_Supplied information_.

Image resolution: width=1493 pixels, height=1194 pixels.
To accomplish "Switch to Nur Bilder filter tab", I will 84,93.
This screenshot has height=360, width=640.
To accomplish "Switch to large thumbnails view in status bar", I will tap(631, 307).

--

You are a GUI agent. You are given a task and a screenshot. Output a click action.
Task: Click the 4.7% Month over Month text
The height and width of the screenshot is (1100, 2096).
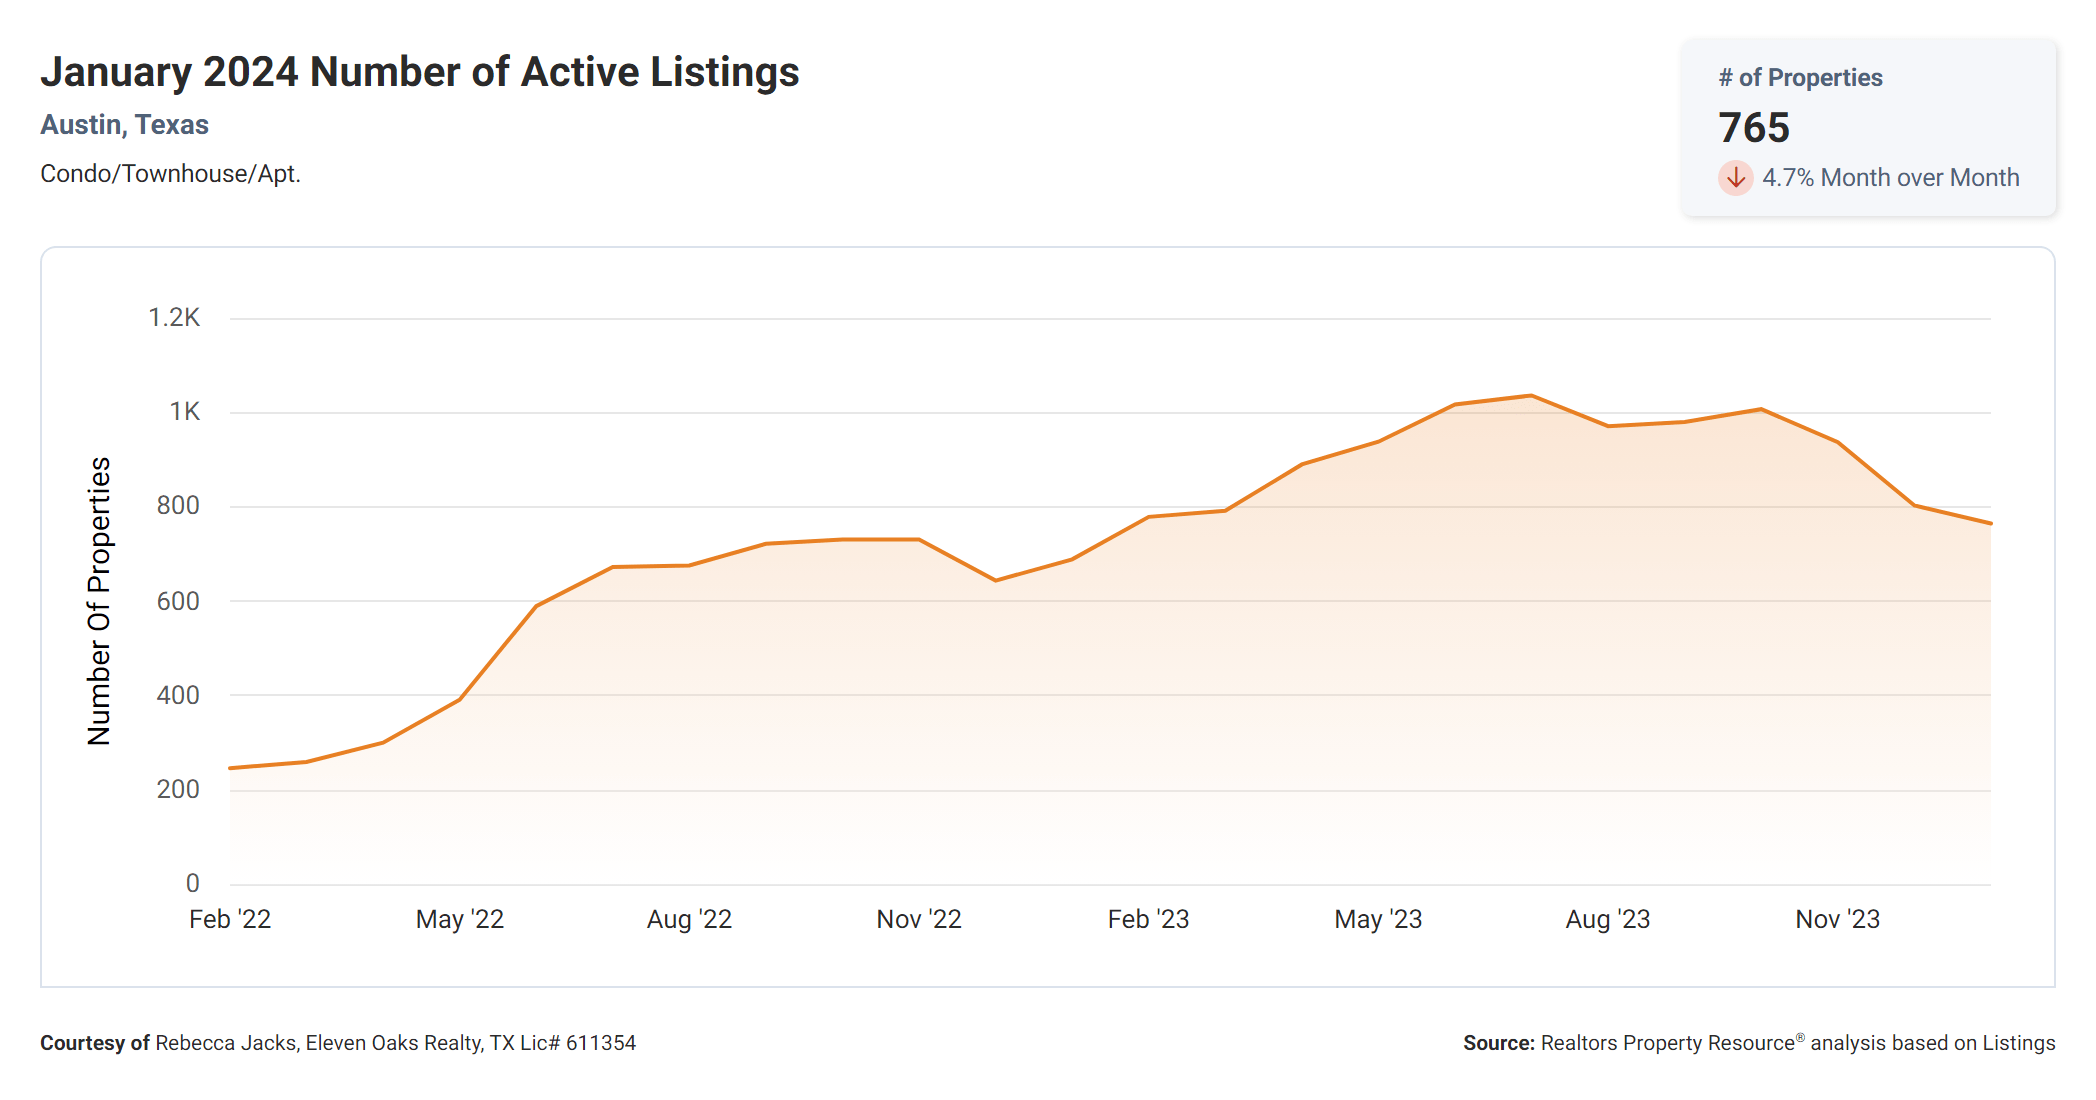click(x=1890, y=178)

_Direction_. Please render the part that opens with the line containing "Image resolution: width=1493" and closes with the line containing "will tap(631, 307)." as a two-column CSV with headers instruction and action, giving one row per record. Put the record's text under instruction and its answer under action, with each field in quotes and line breaks replaced by spaces.

_Answer below_.
instruction,action
"Image resolution: width=1493 pixels, height=1194 pixels. To accomplish ""Switch to Nur Bilder filter tab"",","I will 84,93."
"This screenshot has height=360, width=640. To accomplish ""Switch to large thumbnails view in status bar"",","I will tap(631, 307)."